Despite historical tensions between rural and urban voters, Furey is likely favoured to win any of those three ridings, experts say, because he has the advantage of being premier.

Stephen Tomblin, a recently retired political science professor from Memorial University of Newfoundland, said the divide between urban and rural interests goes back to the days of Joey Smallwood, the province's first premier, when "modernization was perceived as a threat."

That dynamic still exists to some extent, he said. But voters — such as those in the riding of former premier Dwight Ball — also recognize the perks of having a powerful representative in the legislature, he added. And Furey has indicated his eyes are on Ball's district.

"There are big benefits in terms of having a premier represent your community," Tomblin said. "If he does run in that district in a byelection, I think that he would probably succeed."

That doesn't mean Furey won't encounter challenges winning over the public as he sets about redefining priorities for the province, which faces a deficit of $2.1 billion and is reeling from recent shocks to its offshore oil industry.

Furey has already shaken up his cabinet, adding the technology sector into the natural resources portfolio and mandating the Labour Department to prioritize immigration.

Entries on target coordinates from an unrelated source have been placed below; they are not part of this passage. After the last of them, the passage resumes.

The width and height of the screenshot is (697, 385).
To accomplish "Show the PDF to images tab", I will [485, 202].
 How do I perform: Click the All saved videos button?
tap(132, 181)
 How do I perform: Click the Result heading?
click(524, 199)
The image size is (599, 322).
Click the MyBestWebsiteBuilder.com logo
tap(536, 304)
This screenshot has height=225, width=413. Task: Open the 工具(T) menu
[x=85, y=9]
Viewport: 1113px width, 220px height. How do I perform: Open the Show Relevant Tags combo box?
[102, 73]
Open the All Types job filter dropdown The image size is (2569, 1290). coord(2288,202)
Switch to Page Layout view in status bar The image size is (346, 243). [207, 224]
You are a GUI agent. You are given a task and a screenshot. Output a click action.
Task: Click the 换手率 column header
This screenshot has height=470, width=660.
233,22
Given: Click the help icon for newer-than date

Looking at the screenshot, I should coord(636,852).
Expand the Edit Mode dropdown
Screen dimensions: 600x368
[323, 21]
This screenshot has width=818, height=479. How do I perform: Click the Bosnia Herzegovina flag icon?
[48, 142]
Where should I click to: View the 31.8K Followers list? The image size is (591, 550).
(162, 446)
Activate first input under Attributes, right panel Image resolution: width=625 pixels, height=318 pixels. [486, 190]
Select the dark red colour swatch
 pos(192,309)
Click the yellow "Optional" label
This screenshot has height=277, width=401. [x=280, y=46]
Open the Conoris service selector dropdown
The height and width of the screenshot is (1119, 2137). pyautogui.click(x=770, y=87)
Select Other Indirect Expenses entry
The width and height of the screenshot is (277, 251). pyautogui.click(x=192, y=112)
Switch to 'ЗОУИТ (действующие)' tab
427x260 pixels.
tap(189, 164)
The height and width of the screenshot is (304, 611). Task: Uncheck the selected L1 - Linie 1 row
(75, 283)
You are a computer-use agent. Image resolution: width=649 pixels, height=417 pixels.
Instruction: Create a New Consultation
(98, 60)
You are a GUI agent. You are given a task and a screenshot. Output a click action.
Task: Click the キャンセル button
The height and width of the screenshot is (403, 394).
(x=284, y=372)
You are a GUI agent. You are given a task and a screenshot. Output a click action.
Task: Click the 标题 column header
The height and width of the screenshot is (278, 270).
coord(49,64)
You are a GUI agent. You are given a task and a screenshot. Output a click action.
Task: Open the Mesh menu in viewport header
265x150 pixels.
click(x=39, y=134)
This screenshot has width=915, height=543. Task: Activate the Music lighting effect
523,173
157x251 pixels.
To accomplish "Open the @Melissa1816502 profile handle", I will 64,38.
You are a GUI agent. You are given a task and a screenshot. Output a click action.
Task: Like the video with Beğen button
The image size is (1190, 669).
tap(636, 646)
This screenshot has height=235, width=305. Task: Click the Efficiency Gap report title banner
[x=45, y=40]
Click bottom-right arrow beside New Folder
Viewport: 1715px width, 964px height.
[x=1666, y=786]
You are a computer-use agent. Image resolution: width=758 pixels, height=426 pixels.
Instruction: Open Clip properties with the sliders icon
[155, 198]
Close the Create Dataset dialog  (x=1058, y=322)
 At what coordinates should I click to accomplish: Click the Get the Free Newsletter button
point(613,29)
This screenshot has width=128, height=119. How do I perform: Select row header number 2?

In speeches he has stressed the need to move away from a "boom and bust" economy, and has said "tough decisions" will be necessary to get there.

That transition is essential, Tomblin said, in order to tackle the various crises in front of Newfoundland and Labrador, in such matters as public finances and health care.

Convincing people to embrace change is challenging, especially for rural voters who are more dependent on natural resources, Tomblin said. But Furey's call for unity in the face of dire circumstances may win people over, he said.

Rob Greenwood, who leads the Harris Centre policy institute at Memorial University of Newfoundland, said rural residents who moved across the country to work in the resource sector have brought home money — and higher expectations of their government.

"I think rural people in Newfoundland and Labrador, for sure, have much higher expectations now, materially, than they did 15 or 20 years ago," Greenwood said.

That makes it harder for politicians to propose spending cuts, Greenwood explained. Elected officials can win those workers over, he said, but they have to convey the province's fiscal realities in an honest and sincere way.

"People don't, of course, want their quality of life to go down," he said, "and they don't want to lose access to health care, and they don't want to lose the road network they've enjoyed."

An outsider may even have an advantage, Greenwood said, because they aren't working with the added pressure of knowing everyone in the community personally.

But, he said, voters in any rural riding Furey chooses to run in are nonetheless "going to expect a return on their investment."